━━ Source information

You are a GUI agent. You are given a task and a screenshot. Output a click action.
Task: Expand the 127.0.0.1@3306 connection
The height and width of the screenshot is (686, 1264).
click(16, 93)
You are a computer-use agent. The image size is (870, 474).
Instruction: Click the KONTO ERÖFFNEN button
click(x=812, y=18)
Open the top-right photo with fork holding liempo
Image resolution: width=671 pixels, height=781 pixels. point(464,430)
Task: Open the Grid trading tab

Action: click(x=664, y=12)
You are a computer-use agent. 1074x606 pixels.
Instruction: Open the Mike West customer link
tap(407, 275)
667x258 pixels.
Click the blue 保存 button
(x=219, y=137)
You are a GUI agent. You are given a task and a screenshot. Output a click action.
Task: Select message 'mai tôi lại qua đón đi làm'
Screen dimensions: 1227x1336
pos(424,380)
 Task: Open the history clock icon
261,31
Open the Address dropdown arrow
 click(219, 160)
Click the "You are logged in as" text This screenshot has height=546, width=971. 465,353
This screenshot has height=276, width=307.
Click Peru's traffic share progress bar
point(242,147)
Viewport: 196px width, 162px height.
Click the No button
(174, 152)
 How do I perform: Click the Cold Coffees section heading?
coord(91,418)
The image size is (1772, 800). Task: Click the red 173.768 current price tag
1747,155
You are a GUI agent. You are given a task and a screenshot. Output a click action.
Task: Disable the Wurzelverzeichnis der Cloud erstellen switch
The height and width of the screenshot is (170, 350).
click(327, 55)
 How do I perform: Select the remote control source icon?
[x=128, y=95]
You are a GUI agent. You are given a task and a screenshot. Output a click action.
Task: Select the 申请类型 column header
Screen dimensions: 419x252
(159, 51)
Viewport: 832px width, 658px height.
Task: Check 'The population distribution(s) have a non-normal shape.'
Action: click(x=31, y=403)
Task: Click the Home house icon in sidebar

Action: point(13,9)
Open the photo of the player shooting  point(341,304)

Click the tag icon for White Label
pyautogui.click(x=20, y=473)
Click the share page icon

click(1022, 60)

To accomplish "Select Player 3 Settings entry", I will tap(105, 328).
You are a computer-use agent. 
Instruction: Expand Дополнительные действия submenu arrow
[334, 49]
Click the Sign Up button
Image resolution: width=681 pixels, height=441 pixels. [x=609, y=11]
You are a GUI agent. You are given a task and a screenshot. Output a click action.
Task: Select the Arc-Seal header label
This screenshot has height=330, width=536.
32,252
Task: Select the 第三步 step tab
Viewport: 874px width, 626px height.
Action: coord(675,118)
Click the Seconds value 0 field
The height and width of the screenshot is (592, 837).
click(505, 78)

━━━━

▶ _Work required_: Beginning at the line with "Task: Select the Arc-Seal header label", write out each line exactly as it stands until the listing ends, and add nothing.

▶ _Solution for this task_:
Task: Select the Arc-Seal header label
This screenshot has height=330, width=536.
32,252
Task: Select the 第三步 step tab
Viewport: 874px width, 626px height.
Action: coord(675,118)
Click the Seconds value 0 field
The height and width of the screenshot is (592, 837).
click(505, 78)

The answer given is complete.